I’ve built web sites for a couple of my favourite independent metal bands – namely, Cauldron Black Ram and Nails of Imposition. When talking about their requirements in terms of social media, both bands were quick to stress that they wanted to be done with MySpace (MySpaz, MySuck, etc) once and for all, were reluctantly using Facebook even though the tools available for bands were limited, and were embracing Bandcamp – which, although great for streaming music and allowing digital purchases, is no replacement for a full web site.
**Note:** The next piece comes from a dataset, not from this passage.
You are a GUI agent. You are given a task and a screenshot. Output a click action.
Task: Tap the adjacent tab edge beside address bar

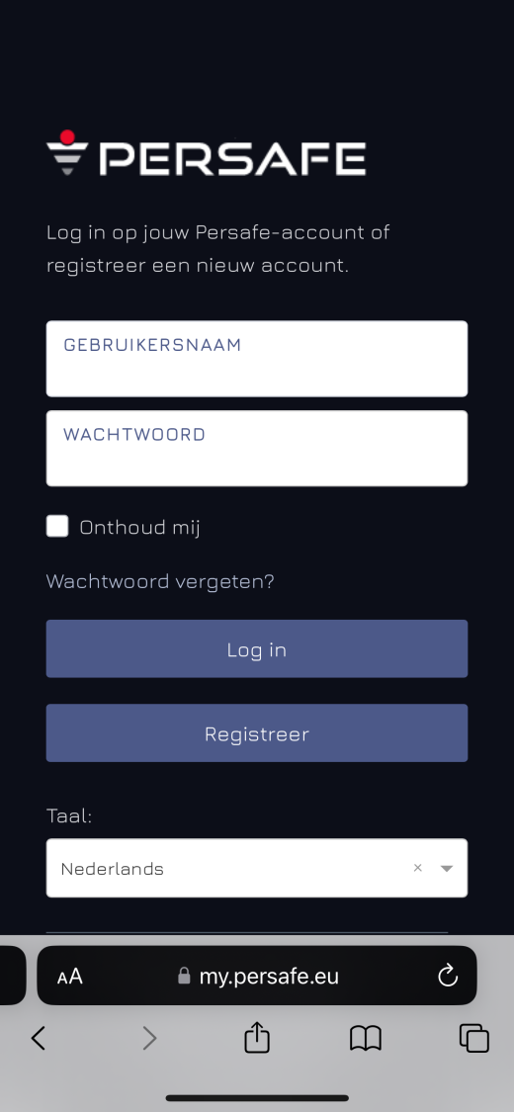[13, 976]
Being a web developer by trade, it’s always been my position that every band/business/individual should have their own web site that they fully control, instead of relying on a profile on a third party site which almost certainly has company profit and not the user’s best interest at heart. This was borne out when MySpace turned to MySuck, and again every time Facebook changes some minor aspect of how the site operates resulting in tiresome panicked status updates pointlessly urging mass user exodus or hollow threats of “facebook suicide”. Yeah, we all have those “friends”.
That’s not to say that profiles on social media sites are not useful – in most cases fantastic, and in some even essential – for bands. At the moment I would not recommend that a band didn’t have at least a Bandcamp and Facebook profile, and quite possibly profiles on Twitter, YouTube, LastFM, ReverbNation, and yes, even MySpaz, in addition to their own dedicated web site and mailing list.
And just like you never know when a service is going to go south, there’s also the possibility that one that has been discounted will rise, zombie-like, from the grave. It looks like this might – maybe, possibly, hopefully? – be the case with MySpace. The service’s history is interesting – it started out small, got stupidly popular, sold for a gazillion US $580 million to one of the largest media companies inthe world, who managed to completely destroy all credibility it ever had before offloading it for a mere US $35 million just five years later. I don’t know about you, but those numbers are so stupidly staggeringly huge that they have almost no meaning at all to me. There must have been some serious incompetence going on there.
But it turns out that the new owners – one of whom is pop pretty boy Justin Timberlake – have a plan, man. A completely new MySpace is in private beta and the video that they have released looks pretty interesting, if you can imagine replacing all the crap music with appropriately brutal alternatives (maybe turn the sound down before watching). Check it out below:
There’s also a vaguely interesting interview in Wired with “TV music supervisor Scott Vener” who is the “curator” of the new MySpace, whatever that actually means.
While it’s tempting to dismiss anything they do as “too little, too late” I think that as yet, there is still no great platform for bands to promote their music, and so a definite opportunity exists. Facebook sometimes tries but being so singlemindedly focused on profit and annoyingly changeable, historically, means it just doesn’t do a good job. Bandcamp does one thing really well – streaming and sale of digital music – but it does only that one thing, and bands really need more. The other sites have their uses but there is no all-in-one solution.
Could MySpace pull it off? They certainly have nothing to lose. It will be interesting to watch.
Like that MySpace video, had a real feel of being quite modern, a freshness to it. It would be so good to see a viable alternative to Facebook, I think the only way they’ll ever change from their ‘change the terms; change peoples privacy settings and don’t tell them’ way of doing things is where there is a credible threat to their platform, sadly with 1 billion users now we may be waiting a tad.